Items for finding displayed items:
--- Start ---

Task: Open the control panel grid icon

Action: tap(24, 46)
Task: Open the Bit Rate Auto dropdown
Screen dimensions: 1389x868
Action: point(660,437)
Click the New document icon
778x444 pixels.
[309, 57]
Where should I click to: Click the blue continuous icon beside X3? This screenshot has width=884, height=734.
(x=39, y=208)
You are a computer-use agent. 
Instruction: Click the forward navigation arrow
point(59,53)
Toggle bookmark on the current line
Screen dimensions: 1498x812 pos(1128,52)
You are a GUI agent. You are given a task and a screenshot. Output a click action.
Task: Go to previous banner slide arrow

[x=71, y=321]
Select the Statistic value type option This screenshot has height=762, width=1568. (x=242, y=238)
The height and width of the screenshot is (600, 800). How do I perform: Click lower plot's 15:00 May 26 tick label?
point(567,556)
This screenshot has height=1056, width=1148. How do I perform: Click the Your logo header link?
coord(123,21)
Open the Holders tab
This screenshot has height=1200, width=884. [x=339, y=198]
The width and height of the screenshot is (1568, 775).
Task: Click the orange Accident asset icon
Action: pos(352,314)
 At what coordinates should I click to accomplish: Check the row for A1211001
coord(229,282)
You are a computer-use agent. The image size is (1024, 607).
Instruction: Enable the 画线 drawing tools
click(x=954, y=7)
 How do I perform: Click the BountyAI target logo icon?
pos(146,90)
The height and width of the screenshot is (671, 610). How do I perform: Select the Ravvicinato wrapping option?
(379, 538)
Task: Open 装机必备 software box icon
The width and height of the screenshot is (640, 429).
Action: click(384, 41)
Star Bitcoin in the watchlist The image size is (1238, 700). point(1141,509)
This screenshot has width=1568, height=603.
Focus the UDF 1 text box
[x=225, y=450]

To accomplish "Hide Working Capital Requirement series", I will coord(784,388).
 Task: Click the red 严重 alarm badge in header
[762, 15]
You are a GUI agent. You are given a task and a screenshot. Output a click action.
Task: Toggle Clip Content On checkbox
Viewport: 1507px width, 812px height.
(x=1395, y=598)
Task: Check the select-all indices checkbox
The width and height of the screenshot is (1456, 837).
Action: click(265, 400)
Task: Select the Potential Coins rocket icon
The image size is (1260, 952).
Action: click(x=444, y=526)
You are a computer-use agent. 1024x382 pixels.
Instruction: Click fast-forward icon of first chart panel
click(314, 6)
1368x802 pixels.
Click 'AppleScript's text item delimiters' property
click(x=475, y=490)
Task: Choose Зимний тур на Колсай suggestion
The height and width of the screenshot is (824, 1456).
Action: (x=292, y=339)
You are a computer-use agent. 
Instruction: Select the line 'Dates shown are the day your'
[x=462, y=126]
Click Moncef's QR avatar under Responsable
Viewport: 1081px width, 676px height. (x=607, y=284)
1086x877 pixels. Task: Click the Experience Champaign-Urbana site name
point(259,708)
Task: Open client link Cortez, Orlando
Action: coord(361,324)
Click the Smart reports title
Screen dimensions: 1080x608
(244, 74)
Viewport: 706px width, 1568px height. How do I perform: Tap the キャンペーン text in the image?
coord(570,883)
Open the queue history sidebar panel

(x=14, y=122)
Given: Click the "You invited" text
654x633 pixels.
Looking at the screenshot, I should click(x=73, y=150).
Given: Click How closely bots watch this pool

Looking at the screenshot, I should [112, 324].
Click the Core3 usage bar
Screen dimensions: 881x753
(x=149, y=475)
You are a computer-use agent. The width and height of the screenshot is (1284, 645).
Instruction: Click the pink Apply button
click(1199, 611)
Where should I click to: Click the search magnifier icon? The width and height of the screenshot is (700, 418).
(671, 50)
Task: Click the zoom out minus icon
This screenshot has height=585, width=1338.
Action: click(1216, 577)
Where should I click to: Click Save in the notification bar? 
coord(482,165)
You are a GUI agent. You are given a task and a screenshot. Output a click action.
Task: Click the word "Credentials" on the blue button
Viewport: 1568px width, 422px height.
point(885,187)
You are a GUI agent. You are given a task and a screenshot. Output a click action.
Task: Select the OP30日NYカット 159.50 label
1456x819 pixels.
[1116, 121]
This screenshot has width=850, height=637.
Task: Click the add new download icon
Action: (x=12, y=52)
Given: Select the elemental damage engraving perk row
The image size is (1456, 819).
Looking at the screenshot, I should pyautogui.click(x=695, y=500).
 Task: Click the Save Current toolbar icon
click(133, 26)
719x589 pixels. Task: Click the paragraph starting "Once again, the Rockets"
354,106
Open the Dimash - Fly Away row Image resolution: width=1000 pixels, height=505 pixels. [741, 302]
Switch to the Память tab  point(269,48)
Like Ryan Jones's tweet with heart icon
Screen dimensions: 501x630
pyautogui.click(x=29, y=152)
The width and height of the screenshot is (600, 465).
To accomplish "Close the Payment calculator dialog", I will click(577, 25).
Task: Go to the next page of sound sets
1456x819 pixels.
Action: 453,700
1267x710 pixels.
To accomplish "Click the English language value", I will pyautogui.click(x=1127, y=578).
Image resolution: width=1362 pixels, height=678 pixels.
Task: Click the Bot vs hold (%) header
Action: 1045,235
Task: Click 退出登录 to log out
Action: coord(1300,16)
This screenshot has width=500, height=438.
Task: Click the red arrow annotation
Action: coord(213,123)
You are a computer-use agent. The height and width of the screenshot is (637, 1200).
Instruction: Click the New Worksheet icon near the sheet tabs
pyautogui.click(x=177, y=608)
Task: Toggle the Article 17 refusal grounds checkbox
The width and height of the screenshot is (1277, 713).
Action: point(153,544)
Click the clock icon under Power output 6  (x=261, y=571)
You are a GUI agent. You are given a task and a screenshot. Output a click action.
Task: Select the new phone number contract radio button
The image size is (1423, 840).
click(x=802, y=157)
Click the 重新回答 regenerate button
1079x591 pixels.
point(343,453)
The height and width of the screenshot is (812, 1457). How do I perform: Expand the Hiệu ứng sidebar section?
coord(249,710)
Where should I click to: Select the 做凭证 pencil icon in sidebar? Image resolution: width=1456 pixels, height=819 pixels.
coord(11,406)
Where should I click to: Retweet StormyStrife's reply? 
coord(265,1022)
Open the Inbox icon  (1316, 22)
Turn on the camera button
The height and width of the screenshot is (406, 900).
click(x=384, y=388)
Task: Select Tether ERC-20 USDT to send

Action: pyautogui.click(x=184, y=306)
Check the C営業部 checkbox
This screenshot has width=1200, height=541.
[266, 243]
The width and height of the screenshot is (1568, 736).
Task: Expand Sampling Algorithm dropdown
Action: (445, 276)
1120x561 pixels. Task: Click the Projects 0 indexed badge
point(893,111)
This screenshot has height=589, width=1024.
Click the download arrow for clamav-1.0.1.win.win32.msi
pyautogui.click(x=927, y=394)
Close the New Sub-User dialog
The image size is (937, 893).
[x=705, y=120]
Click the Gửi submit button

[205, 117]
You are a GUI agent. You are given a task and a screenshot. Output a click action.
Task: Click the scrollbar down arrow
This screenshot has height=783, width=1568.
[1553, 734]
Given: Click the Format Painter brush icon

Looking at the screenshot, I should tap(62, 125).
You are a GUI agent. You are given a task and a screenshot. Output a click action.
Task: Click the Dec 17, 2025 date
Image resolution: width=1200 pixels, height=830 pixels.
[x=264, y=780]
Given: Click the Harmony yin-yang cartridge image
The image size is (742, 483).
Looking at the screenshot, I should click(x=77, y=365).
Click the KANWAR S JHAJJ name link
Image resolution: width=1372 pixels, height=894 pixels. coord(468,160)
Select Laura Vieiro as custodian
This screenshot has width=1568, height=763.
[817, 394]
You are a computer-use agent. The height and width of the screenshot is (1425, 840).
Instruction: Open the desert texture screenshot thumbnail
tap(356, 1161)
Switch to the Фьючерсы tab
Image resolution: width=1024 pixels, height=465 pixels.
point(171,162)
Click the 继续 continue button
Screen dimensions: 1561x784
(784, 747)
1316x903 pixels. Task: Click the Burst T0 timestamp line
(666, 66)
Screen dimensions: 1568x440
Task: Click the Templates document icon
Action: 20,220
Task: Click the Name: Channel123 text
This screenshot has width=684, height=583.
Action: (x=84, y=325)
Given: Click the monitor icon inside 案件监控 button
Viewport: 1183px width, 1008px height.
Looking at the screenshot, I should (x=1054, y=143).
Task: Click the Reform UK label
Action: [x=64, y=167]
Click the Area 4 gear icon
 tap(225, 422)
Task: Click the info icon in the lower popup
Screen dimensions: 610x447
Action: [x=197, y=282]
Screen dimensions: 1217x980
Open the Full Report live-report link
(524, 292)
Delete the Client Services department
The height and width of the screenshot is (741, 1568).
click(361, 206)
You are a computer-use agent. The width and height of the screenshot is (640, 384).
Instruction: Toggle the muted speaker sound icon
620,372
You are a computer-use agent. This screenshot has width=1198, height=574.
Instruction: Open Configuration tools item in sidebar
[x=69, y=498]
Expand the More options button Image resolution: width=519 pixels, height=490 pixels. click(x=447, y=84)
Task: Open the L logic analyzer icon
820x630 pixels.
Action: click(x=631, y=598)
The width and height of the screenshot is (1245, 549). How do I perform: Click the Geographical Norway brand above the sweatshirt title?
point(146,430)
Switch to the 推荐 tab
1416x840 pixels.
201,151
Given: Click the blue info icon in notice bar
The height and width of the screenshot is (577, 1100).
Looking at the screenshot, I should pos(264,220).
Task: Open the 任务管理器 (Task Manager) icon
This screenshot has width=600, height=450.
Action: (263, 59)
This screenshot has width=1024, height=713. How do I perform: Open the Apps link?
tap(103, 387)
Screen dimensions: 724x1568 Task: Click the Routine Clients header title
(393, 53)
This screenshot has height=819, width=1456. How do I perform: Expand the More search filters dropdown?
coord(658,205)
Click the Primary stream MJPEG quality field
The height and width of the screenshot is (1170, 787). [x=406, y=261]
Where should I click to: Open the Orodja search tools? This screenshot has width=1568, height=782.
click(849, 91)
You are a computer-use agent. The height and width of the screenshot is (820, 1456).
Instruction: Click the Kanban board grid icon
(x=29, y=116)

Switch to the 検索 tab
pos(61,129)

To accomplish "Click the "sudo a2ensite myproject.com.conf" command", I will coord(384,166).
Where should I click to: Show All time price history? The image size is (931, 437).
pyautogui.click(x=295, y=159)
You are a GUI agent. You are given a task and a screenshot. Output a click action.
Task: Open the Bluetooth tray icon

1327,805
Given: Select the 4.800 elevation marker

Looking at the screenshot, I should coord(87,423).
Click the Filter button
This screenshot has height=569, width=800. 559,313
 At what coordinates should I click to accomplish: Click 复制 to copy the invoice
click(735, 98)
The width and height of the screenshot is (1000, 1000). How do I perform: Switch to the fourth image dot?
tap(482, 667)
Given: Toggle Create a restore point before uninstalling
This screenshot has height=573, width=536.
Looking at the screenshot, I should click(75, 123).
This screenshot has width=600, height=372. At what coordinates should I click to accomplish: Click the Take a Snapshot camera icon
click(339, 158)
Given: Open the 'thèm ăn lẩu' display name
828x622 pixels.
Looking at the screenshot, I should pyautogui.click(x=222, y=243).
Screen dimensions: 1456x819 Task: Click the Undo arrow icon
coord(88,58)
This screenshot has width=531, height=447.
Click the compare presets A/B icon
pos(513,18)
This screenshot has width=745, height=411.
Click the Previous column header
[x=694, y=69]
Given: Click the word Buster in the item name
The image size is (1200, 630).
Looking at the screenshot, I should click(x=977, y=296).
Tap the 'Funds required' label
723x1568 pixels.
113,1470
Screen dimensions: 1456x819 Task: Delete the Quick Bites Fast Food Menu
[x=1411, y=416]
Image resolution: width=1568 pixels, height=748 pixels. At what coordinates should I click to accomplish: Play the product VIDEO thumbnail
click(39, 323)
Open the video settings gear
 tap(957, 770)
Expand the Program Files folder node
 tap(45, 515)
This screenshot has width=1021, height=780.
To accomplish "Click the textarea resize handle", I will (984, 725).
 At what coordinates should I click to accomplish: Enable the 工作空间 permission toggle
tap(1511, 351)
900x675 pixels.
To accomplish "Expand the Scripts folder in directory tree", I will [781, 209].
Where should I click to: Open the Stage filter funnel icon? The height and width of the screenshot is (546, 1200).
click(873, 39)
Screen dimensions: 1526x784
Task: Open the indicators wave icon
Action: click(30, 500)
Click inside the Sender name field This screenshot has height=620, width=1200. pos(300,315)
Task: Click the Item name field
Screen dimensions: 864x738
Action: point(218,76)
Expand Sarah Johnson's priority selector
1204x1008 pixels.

--- End ---

WHAT IS ASKED: Rewrite the items from the line with "This screenshot has width=745, height=411." up to and including the line with "will (984, 725).", replacing "column header" with "column heading" and leaving everything else unchanged.

SOLUTION TO THIS TASK:
This screenshot has width=745, height=411.
Click the Previous column heading
[x=694, y=69]
Given: Click the word Buster in the item name
The image size is (1200, 630).
Looking at the screenshot, I should click(x=977, y=296).
Tap the 'Funds required' label
723x1568 pixels.
113,1470
Screen dimensions: 1456x819 Task: Delete the Quick Bites Fast Food Menu
[x=1411, y=416]
Image resolution: width=1568 pixels, height=748 pixels. At what coordinates should I click to accomplish: Play the product VIDEO thumbnail
click(39, 323)
Open the video settings gear
 tap(957, 770)
Expand the Program Files folder node
 tap(45, 515)
This screenshot has width=1021, height=780.
To accomplish "Click the textarea resize handle", I will (984, 725).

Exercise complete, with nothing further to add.